= Beginning of Section =
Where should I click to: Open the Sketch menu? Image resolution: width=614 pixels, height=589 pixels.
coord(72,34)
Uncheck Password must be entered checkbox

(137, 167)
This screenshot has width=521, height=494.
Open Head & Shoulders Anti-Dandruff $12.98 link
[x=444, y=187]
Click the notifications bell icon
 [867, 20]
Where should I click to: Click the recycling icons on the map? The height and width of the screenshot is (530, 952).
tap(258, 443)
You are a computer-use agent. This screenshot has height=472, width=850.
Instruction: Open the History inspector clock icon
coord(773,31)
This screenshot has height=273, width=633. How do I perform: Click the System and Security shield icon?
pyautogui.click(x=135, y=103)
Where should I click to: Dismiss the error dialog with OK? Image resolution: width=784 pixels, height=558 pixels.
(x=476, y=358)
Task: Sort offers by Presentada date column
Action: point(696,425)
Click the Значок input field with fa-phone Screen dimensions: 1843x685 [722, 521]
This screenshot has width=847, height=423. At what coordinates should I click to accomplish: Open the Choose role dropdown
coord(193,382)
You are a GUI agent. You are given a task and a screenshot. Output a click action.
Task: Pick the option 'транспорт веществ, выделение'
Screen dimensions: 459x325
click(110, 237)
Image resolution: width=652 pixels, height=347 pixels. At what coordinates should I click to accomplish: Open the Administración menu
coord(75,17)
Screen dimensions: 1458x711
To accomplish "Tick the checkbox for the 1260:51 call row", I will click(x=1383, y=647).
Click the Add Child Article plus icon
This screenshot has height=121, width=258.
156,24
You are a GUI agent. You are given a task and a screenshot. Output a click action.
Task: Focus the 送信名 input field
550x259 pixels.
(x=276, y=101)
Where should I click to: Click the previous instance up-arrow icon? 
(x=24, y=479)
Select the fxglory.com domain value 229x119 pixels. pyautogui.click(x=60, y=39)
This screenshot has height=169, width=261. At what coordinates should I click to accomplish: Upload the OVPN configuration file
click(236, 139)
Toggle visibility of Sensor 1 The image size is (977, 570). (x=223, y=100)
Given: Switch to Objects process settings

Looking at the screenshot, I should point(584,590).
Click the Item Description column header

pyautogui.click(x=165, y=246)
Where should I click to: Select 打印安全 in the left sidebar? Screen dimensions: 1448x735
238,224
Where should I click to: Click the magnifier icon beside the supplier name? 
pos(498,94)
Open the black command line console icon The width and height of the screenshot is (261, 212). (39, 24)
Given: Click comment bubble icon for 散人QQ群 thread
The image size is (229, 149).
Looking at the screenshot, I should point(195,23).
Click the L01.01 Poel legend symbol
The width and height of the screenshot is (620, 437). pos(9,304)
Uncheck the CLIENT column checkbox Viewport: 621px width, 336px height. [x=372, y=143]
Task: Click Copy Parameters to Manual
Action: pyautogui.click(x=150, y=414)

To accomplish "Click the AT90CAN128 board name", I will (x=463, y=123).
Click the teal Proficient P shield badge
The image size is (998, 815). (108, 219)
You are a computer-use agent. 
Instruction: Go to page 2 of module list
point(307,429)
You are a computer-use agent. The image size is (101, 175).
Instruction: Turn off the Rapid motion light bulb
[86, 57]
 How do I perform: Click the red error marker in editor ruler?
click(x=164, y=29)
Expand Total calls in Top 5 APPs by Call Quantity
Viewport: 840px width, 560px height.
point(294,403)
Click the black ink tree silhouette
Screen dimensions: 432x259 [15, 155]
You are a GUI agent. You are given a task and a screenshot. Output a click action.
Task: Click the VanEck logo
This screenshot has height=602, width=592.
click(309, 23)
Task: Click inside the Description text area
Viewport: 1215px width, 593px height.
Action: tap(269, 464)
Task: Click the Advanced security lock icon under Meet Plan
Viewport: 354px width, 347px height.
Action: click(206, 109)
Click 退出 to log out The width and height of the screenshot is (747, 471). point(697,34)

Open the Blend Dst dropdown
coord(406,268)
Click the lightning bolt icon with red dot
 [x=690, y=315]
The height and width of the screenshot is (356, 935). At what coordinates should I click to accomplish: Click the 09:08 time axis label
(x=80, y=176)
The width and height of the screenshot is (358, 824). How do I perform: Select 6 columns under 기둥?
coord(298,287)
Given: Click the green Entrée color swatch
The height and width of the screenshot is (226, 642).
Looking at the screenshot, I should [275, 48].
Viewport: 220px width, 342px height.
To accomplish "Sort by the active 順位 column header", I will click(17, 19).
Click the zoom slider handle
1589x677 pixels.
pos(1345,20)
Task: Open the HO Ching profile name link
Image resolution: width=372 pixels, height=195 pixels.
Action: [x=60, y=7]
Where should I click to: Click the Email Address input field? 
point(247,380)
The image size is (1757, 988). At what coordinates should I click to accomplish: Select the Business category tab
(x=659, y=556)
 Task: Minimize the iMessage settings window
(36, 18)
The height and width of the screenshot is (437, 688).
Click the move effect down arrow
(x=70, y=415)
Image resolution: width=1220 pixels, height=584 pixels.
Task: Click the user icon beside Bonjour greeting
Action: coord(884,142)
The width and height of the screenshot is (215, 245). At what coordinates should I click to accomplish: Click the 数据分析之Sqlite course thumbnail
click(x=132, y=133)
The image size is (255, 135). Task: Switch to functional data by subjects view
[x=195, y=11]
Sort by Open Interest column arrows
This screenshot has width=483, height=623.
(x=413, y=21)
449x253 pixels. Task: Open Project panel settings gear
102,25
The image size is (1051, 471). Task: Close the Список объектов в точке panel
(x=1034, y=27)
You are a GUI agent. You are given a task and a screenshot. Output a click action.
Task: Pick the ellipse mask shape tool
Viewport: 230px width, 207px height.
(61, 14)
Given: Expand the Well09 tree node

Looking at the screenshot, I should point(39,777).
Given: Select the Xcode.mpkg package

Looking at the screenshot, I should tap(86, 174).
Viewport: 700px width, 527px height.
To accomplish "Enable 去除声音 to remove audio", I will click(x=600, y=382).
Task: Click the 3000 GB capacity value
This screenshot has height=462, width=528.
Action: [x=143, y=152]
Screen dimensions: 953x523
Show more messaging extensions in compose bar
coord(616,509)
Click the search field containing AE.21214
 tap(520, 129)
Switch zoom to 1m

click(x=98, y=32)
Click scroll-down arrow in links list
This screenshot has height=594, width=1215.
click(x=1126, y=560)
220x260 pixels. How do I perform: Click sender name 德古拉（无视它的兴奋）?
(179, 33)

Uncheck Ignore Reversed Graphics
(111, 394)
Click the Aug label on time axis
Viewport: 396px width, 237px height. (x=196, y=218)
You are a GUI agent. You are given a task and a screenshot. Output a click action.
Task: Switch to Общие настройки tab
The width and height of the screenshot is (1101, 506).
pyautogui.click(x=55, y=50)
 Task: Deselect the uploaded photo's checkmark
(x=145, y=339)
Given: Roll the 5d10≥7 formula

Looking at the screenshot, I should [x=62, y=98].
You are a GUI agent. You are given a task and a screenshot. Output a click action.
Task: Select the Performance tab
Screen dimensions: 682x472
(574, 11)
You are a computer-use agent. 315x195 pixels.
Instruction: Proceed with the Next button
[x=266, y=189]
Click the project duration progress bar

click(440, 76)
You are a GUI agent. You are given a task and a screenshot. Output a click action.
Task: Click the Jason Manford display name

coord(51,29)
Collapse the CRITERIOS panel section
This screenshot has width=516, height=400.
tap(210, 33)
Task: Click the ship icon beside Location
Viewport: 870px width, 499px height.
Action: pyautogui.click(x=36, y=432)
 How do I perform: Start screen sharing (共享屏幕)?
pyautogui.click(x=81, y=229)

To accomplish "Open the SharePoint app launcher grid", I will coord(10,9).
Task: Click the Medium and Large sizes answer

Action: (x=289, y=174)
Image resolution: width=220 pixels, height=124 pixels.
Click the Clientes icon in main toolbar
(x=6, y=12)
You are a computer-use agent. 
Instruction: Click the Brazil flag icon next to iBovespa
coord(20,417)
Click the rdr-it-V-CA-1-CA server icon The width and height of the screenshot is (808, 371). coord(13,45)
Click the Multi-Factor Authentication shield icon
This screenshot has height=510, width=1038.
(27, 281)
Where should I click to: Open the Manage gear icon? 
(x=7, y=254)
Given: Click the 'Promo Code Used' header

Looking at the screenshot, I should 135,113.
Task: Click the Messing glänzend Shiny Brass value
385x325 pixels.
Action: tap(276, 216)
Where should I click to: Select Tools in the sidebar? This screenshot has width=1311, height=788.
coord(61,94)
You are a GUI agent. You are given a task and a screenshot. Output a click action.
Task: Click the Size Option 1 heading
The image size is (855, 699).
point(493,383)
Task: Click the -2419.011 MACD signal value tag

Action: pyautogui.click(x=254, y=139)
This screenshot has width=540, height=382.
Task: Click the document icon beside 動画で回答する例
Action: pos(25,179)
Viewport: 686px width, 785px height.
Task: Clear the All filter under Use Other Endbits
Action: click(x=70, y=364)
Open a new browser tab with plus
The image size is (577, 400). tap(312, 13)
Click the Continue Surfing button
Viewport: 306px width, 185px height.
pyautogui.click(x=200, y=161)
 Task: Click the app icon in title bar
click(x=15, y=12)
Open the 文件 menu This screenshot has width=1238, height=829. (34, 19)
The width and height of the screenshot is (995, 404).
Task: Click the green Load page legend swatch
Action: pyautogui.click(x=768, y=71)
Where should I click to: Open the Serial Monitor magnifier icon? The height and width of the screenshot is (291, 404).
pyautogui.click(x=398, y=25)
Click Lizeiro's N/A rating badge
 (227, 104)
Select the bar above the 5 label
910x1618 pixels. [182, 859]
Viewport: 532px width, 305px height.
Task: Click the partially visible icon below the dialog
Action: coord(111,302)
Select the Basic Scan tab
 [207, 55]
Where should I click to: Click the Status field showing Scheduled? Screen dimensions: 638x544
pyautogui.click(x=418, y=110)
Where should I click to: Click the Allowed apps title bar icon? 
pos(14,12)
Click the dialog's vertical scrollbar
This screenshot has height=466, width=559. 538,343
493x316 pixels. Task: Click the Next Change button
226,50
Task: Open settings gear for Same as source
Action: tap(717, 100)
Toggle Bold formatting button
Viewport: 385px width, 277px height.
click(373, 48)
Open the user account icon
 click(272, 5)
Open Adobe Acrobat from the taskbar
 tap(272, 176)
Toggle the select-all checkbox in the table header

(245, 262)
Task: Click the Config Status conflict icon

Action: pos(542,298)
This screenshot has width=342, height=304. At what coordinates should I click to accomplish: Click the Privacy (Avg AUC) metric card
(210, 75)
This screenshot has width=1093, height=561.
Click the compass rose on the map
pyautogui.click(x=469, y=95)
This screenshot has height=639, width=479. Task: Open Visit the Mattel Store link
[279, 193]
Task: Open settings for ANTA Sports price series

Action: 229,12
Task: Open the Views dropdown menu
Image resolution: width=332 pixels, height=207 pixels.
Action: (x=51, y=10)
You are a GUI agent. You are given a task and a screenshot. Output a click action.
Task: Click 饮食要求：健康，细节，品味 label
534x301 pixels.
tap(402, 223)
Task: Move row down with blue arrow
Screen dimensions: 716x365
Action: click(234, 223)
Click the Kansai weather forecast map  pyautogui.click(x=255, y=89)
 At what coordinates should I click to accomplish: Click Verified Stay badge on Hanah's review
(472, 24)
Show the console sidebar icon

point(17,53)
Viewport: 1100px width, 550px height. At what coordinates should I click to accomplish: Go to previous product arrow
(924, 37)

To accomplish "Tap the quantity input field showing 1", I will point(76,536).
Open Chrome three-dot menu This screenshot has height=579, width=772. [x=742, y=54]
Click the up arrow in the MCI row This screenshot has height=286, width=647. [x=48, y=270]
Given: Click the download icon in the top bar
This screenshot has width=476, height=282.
= End of Section =
◆ **Work request**: Copy out the lines above exactly, beginning at the one that contains "Click the teal Proficient P shield badge" and ending at the one that contains "The height and width of the screenshot is (437, 688).".

◆ **Response to this task**:
Click the teal Proficient P shield badge
The image size is (998, 815). (108, 219)
You are a computer-use agent. 
Instruction: Go to page 2 of module list
point(307,429)
You are a computer-use agent. The image size is (101, 175).
Instruction: Turn off the Rapid motion light bulb
[86, 57]
 How do I perform: Click the red error marker in editor ruler?
click(x=164, y=29)
Expand Total calls in Top 5 APPs by Call Quantity
Viewport: 840px width, 560px height.
point(294,403)
Click the black ink tree silhouette
Screen dimensions: 432x259 [15, 155]
You are a GUI agent. You are given a task and a screenshot. Output a click action.
Task: Click the VanEck logo
This screenshot has height=602, width=592.
click(309, 23)
Task: Click inside the Description text area
Viewport: 1215px width, 593px height.
Action: tap(269, 464)
Task: Click the Advanced security lock icon under Meet Plan
Viewport: 354px width, 347px height.
Action: click(206, 109)
Click 退出 to log out The width and height of the screenshot is (747, 471). point(697,34)

Open the Blend Dst dropdown
coord(406,268)
Click the lightning bolt icon with red dot
 [x=690, y=315]
The height and width of the screenshot is (356, 935). At what coordinates should I click to accomplish: Click the 09:08 time axis label
(x=80, y=176)
The width and height of the screenshot is (358, 824). How do I perform: Select 6 columns under 기둥?
coord(298,287)
Given: Click the green Entrée color swatch
The height and width of the screenshot is (226, 642).
Looking at the screenshot, I should [275, 48].
Viewport: 220px width, 342px height.
To accomplish "Sort by the active 順位 column header", I will click(17, 19).
Click the zoom slider handle
1589x677 pixels.
pos(1345,20)
Task: Open the HO Ching profile name link
Image resolution: width=372 pixels, height=195 pixels.
Action: [x=60, y=7]
Where should I click to: Click the Email Address input field? 
point(247,380)
The image size is (1757, 988). At what coordinates should I click to accomplish: Select the Business category tab
(x=659, y=556)
 Task: Minimize the iMessage settings window
(36, 18)
The height and width of the screenshot is (437, 688).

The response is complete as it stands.